▸ **ВЫБРАННЫЙ ОТРЫВОК**
○ ○ ○

После суда Есенин ходит, как оплеванный. Друзья вдвойне к нему внимательны, заботливы: еще совсем сопьется, вот и стараются оттянуть его подальше от тех троих. А мне особенно больно, что тень пала и на Клычкова. Я его всегда считала человеком большой и чистой души, ценила его дарование (и еще выше оценю, когда он перейдет на прозу!). Но им владела какая-то странная к Есенину ревность. Он и раньше и позже не раз выказывал, что я ему очень нравлюсь, а у меня возникало чувство, точно склонность эта не лично ко мне, а к ‘девушке, полюбившей Есенина’.
Попеняв мне, что я так и не пришла в зал суда, Сергей при новой встрече сообщает, что скоро ляжет в санаторную больницу. Уже все улажено: больница где-то в Замоскворечье ‘то ли Пятницкая, то ли Полянка…25 Ну, Галя будет знать точно’. И берет с меня слово, что я непременно там его навещу. ‘Адрес возьмете у Гали’.
Так-то! Ей он доверяет, а как дошло до дела, Галина Артуровна не захотела сообщить мне адрес, не передала Есенину мое письмо…
Незадолго до больницы я сказала, наконец, Сергею, что будет ребенок. Это его не порадовало — у него уже есть дети, и с ними он разлучен26. Я заодно даю понять, что отнюдь не рассчитываю на брачные узы: вряд ли, говорю, возможно совместить две такие задачи — растить здорового ребенка и отваживать отца от вина. И вот теперь, когда ему ложиться на лечение, я спрашиваю, очень ли его угнетает мысль о моем материнстве. И добавляю: ‘Если так, ребенка не будет’. Боюсь, он угадал и заднюю мысль: ‘ни ребенка, ни меня’. Он уверяет с жаром: дело не в нем. ‘Мужчина всегда горд, когда женщина хочет иметь от него дитя’ (он сказал именно ‘дитя’ — не ‘ребенка’). Если же он меня отговаривает, так это, твердит он, с думой обо мне: вряд ли, мол, я со всей ясностью представляю себе, насколько ребенок осложнит мне жизнь.
На том и простились до поры.
Я в своем ледяном чулане. Рвусь повидать Сергея — Бениславская упорно не дает адреса. Не знаю, где Грузинов… да, может, и он не знает. И выручает… сон.

○ ○ ○

▸ **ПРЕДОСТАВЛЕННЫЙ МАТЕРИАЛ**
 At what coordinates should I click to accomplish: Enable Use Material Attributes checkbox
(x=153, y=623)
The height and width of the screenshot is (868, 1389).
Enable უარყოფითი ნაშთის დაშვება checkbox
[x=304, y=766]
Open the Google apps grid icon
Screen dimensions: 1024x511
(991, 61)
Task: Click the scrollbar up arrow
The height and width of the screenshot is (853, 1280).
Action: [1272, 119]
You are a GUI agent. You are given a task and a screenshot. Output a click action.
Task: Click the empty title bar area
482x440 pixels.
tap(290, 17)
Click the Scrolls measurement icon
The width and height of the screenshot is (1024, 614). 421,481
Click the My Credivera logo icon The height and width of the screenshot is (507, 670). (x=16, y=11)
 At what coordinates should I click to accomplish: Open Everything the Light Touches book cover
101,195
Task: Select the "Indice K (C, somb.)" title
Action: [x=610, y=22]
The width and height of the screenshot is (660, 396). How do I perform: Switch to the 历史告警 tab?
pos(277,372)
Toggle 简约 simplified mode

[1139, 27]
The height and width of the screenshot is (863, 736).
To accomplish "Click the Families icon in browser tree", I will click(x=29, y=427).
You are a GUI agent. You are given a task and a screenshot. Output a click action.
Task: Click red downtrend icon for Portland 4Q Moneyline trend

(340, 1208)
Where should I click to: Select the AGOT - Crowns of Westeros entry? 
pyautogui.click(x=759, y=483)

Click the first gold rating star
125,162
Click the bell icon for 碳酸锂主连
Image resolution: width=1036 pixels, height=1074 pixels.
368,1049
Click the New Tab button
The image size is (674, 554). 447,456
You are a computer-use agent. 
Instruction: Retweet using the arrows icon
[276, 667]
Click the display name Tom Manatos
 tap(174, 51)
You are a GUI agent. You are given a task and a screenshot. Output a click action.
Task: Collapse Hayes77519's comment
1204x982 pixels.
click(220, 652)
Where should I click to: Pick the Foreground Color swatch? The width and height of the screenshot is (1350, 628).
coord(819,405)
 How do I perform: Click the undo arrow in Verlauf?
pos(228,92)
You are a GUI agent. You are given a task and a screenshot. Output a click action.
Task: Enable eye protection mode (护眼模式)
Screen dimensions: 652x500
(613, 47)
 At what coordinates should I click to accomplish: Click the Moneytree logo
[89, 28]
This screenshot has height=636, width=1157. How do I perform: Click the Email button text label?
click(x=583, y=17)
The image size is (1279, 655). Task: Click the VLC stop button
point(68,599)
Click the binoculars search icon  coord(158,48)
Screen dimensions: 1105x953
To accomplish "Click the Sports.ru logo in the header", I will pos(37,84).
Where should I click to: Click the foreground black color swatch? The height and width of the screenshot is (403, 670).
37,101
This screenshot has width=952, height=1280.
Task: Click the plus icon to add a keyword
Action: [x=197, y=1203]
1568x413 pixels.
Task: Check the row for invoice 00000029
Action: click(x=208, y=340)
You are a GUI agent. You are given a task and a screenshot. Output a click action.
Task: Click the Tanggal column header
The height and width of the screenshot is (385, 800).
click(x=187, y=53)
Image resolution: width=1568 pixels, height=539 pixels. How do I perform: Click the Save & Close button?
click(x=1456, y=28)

○ ○ ○

▸ **ИЗУЧИТЕ МАТЕРИАЛ**
1. Объясните по отрывку о Есенине, почему известие о будущем ребенке его не порадовало. Уложитесь в одно–три предложения.
2. Где, по словам Сергея из отрывка о Есенине, находится санаторная больница, в которую он скоро ляжет?
3. Пожалуйста, верните дословно фрагмент отрывка о Есенине, начиная со слов «После суда Есенин» и заканчивая словами «возьмете у Гали’.» включительно.

▸ **СПИСОК ОТВЕТОВ**
1. Известие о ребенке не порадовало Есенина, потому что у него уже есть дети и он с ними разлучен.

2. Где-то в Замоскворечье.

3.
После суда Есенин ходит, как оплеванный. Друзья вдвойне к нему внимательны, заботливы: еще совсем сопьется, вот и стараются оттянуть его подальше от тех троих. А мне особенно больно, что тень пала и на Клычкова. Я его всегда считала человеком большой и чистой души, ценила его дарование (и еще выше оценю, когда он перейдет на прозу!). Но им владела какая-то странная к Есенину ревность. Он и раньше и позже не раз выказывал, что я ему очень нравлюсь, а у меня возникало чувство, точно склонность эта не лично ко мне, а к ‘девушке, полюбившей Есенина’.
Попеняв мне, что я так и не пришла в зал суда, Сергей при новой встрече сообщает, что скоро ляжет в санаторную больницу. Уже все улажено: больница где-то в Замоскворечье ‘то ли Пятницкая, то ли Полянка…25 Ну, Галя будет знать точно’. И берет с меня слово, что я непременно там его навещу. ‘Адрес возьмете у Гали’.